Collected data:

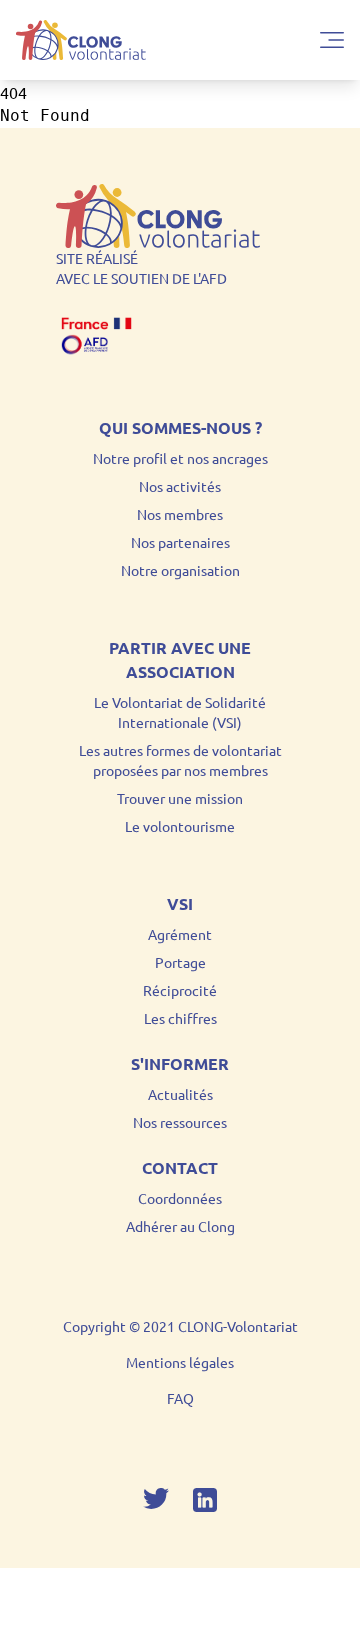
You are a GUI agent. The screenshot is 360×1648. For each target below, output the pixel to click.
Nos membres (180, 514)
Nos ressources (180, 1122)
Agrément (180, 934)
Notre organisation (180, 570)
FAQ (180, 1398)
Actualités (180, 1094)
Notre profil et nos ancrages (180, 458)
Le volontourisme (180, 826)
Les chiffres (180, 1018)
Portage (180, 962)
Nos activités (180, 486)
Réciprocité (180, 990)
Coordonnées (180, 1198)
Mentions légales (180, 1362)
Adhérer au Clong (180, 1226)
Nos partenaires (180, 542)
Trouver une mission (180, 798)
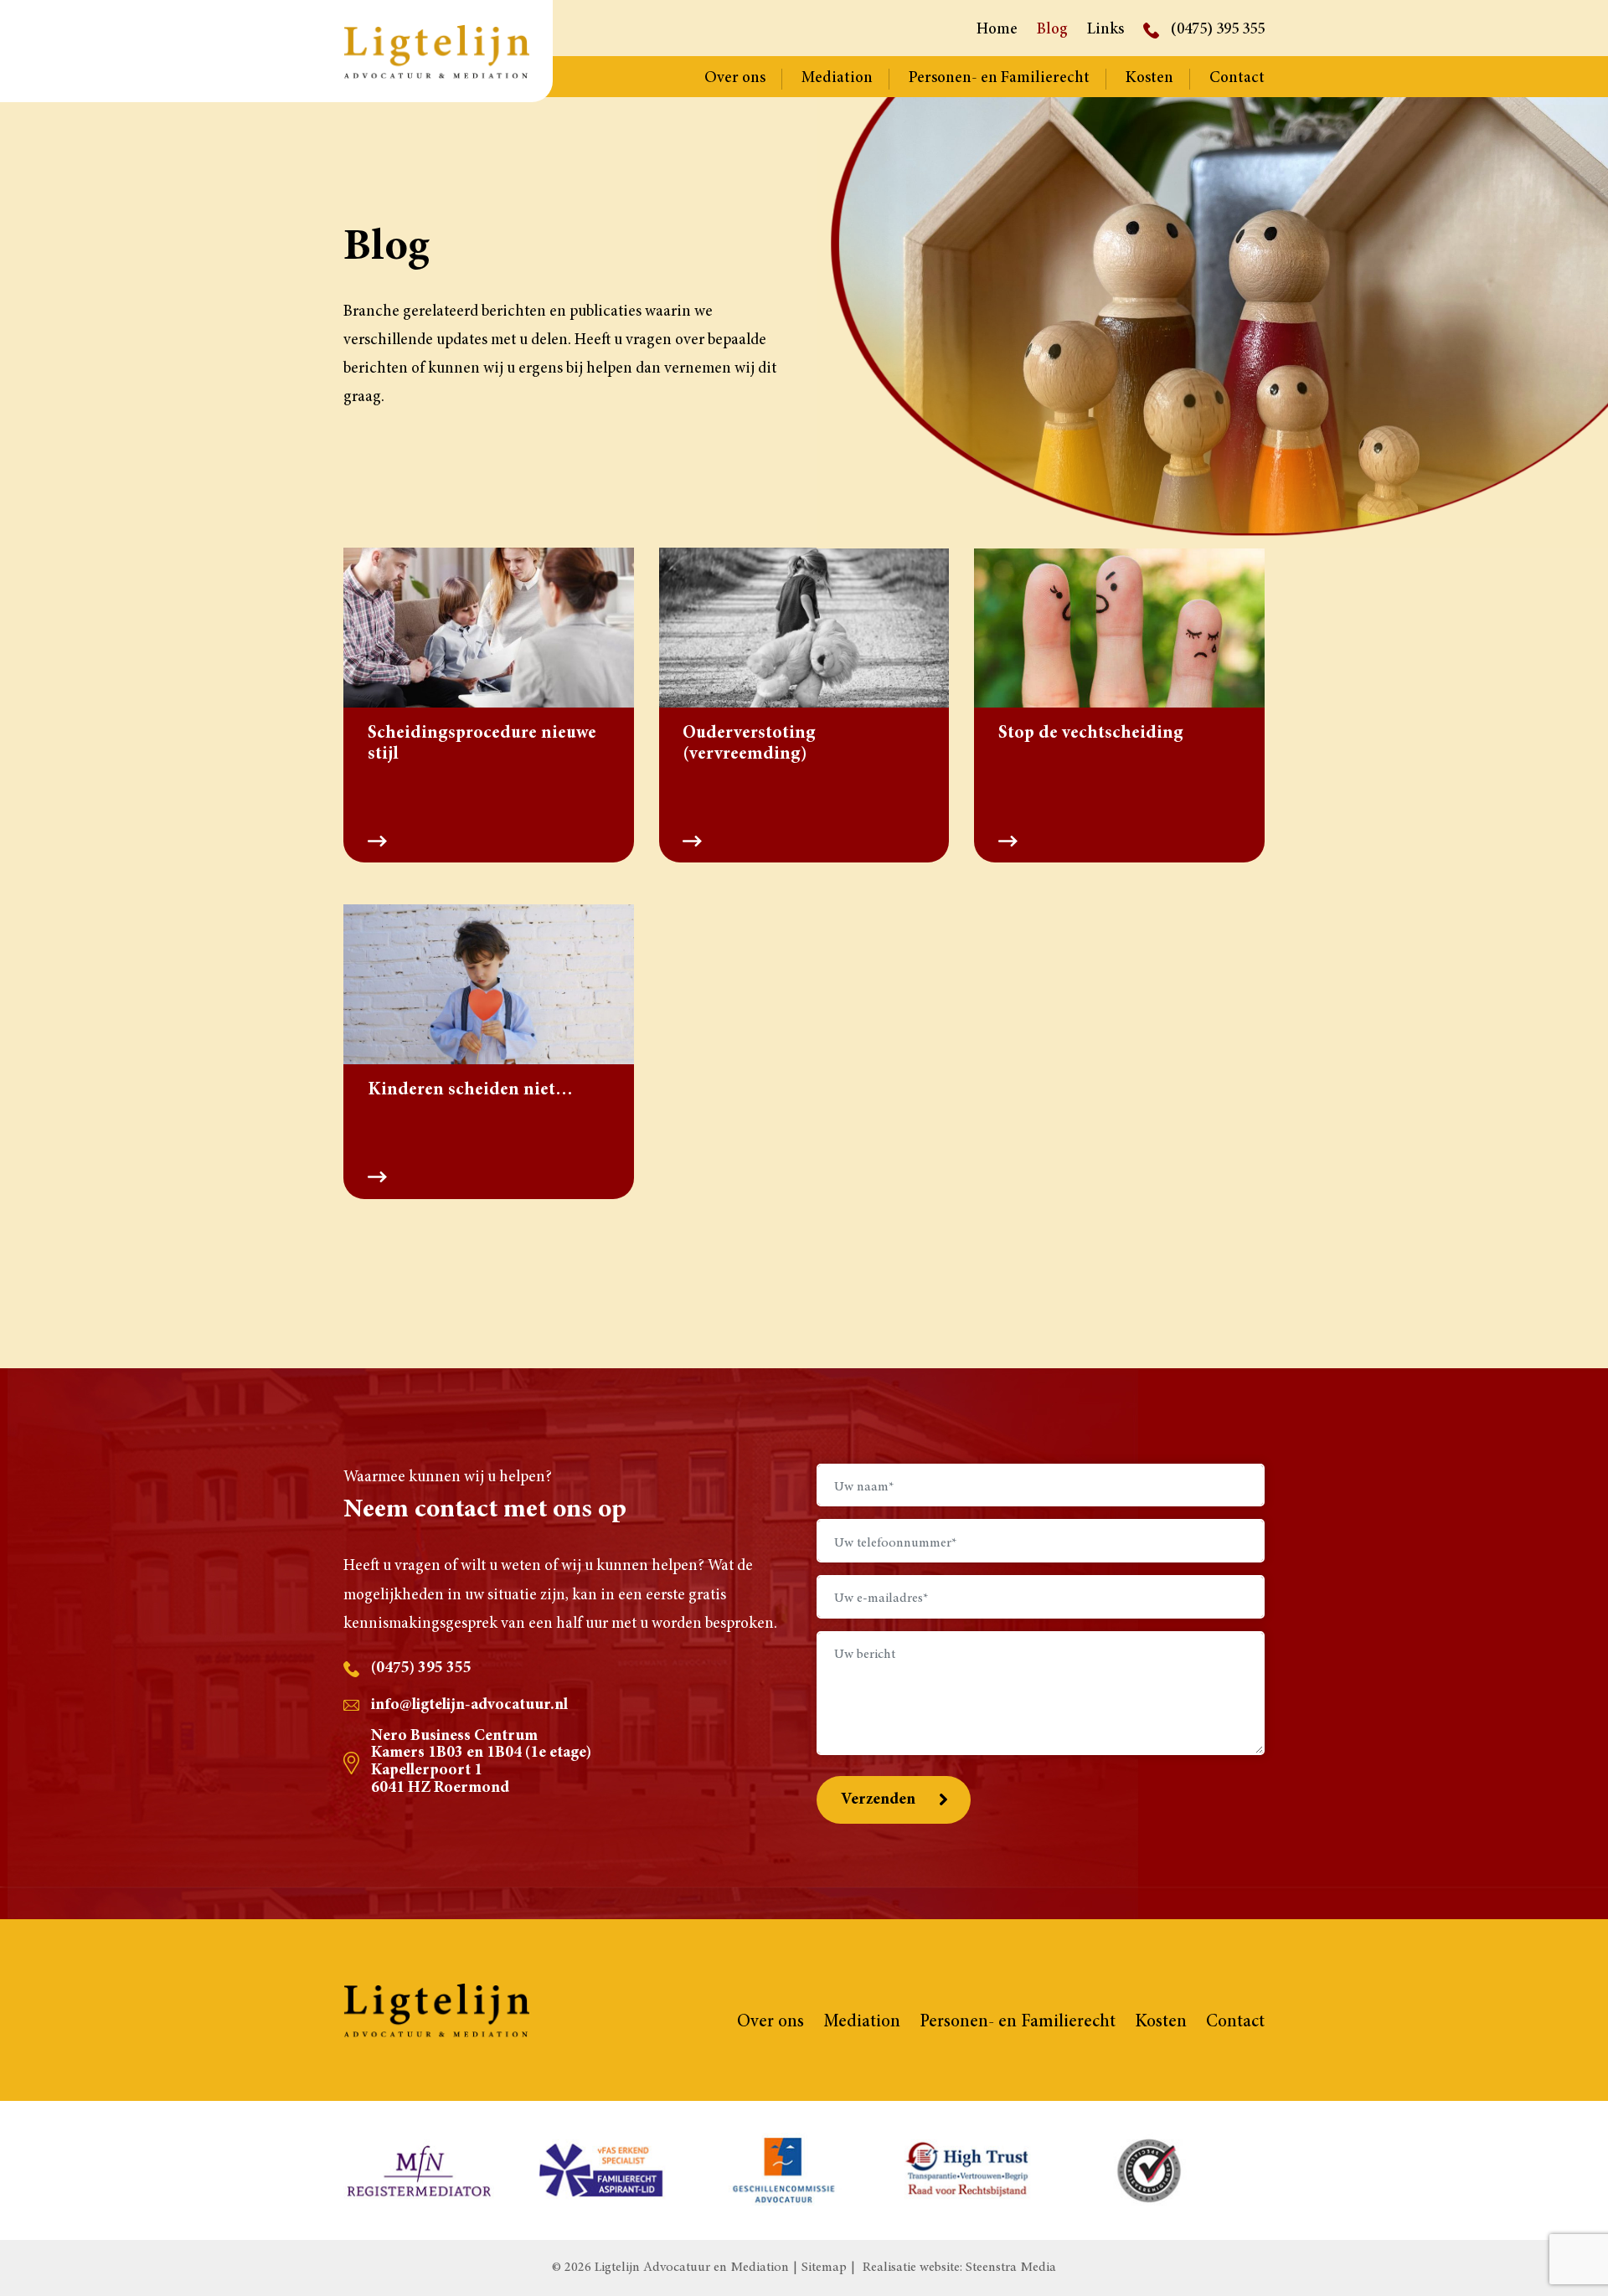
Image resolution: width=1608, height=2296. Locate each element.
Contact (1237, 78)
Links (1105, 30)
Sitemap (824, 2267)
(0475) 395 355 (1218, 30)
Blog (1052, 30)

HOW TO COMPLETE THIS TASK:
Copy the lines exactly. Start at the line with "Réciprocité (180, 990)", end at the last line above, include both, and omit all pictures.

RESPONSE BELOW:
Réciprocité (180, 990)
Coordonnées (180, 1198)
Mentions légales (180, 1362)
Adhérer au Clong (180, 1226)
Nos partenaires (180, 542)
Trouver une mission (180, 798)
Image resolution: width=1608, height=2296. Locate each element.
Contact (1237, 78)
Links (1105, 30)
Sitemap (824, 2267)
(0475) 395 355 (1218, 30)
Blog (1052, 30)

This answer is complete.